Stored data entries:
☆ ☆ ☆ ☆ ☆

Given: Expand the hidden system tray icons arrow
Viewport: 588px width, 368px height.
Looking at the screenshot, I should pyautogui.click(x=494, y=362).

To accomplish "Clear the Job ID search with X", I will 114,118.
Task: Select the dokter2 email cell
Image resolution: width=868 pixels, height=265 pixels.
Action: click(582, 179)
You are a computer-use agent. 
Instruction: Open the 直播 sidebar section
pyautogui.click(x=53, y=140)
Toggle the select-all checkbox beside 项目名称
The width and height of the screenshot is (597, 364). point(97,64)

☆ ☆ ☆ ☆ ☆

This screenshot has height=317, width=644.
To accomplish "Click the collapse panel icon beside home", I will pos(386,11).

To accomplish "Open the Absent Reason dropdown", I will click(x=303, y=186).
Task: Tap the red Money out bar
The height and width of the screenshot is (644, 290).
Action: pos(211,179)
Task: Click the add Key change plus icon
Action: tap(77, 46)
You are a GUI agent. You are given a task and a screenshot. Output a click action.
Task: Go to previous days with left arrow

☆ ☆ ☆ ☆ ☆

Problem to work on -
Give back exactly the lines above, from the line containing "This screenshot has height=317, width=644." through the line containing "Task: Go to previous days with left arrow", with both end lines and nothing more.

Written reply -
This screenshot has height=317, width=644.
To accomplish "Click the collapse panel icon beside home", I will pos(386,11).

To accomplish "Open the Absent Reason dropdown", I will click(x=303, y=186).
Task: Tap the red Money out bar
The height and width of the screenshot is (644, 290).
Action: pos(211,179)
Task: Click the add Key change plus icon
Action: tap(77, 46)
You are a GUI agent. You are given a task and a screenshot. Output a click action.
Task: Go to previous days with left arrow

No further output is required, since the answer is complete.